Ceci étant, il faut une première analyse de faisabilité. Est-on en mesure ou pas de dire que dans ce pays, il y a une législation suffisante d’une part de respect des droits fondamentaux et des possibilités de recours ? D’autre part, n’y a-t-il pas ingérence des États ? Ceci dit, l’ingérence des États, on ne la connaît pas tout le temps. Il y a des textes qui l’instituent, et il y a tout ce que font les États et qu’on ne connait pas. C’est un travail de Titan !
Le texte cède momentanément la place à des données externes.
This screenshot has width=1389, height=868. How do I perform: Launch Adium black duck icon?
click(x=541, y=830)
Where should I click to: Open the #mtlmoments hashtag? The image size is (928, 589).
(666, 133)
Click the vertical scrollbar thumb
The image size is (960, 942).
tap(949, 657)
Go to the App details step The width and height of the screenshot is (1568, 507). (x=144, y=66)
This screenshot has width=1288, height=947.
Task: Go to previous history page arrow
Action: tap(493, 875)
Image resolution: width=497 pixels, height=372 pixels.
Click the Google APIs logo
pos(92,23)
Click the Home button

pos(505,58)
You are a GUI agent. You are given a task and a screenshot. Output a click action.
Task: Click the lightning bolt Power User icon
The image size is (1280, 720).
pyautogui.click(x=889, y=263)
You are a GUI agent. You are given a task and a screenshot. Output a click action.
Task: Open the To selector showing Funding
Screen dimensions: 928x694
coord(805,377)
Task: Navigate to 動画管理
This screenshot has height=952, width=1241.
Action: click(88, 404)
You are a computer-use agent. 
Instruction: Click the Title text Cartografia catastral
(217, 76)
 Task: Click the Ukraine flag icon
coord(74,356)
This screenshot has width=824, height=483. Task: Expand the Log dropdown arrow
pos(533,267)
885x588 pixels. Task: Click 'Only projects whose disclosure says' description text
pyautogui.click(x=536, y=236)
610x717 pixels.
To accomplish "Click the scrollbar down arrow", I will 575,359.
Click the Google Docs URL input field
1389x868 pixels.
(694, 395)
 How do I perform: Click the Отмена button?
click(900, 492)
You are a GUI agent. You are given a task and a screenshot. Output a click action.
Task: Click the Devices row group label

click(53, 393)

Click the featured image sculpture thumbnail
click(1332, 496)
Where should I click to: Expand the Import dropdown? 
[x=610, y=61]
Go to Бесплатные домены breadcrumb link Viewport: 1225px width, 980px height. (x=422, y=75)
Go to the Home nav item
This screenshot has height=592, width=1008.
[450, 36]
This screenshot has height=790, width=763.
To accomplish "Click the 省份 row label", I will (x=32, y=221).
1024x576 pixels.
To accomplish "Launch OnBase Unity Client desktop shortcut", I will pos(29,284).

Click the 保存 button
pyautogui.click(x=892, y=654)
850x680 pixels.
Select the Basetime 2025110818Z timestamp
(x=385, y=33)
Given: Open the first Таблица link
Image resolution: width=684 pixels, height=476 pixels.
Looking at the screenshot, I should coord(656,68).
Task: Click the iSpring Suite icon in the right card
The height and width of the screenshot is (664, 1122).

Le conseil pratique serait aussi de faire des clauses contractuelles améliorées, c’est un pis-aller. Et de se réfugier peut-être derrière une analyse a minima de la législation du pays et des droits fondamentaux tels qu’ils sont prévus notamment par la Charte de l’UE à son article 8.
Est-ce que la Cour a voulu créer un vide juridique total ? Je ne pense pas qu’elle ait voulu aller jusque-là et dire qu’il n’y aura plus de transfert vers des pays non adéquats. Ce ne serait plus respecter le RGPD qui prévoit les clauses contractuelles types. Donc il faut aller plus loin dans les investigations et que la CNIL et le Comité aillent eux-mêmes plus loin dans la reconnaissance des mesures d’adéquation.
Un contrat ne peut s’opposer à une loi sécuritaire, d’ordre public. Quand un responsable de traitement se retrouve confronté à de telles dispositions, le meilleur conseil à lui donner n’est-il pas de trouver un autre pays ou de rester en UE ?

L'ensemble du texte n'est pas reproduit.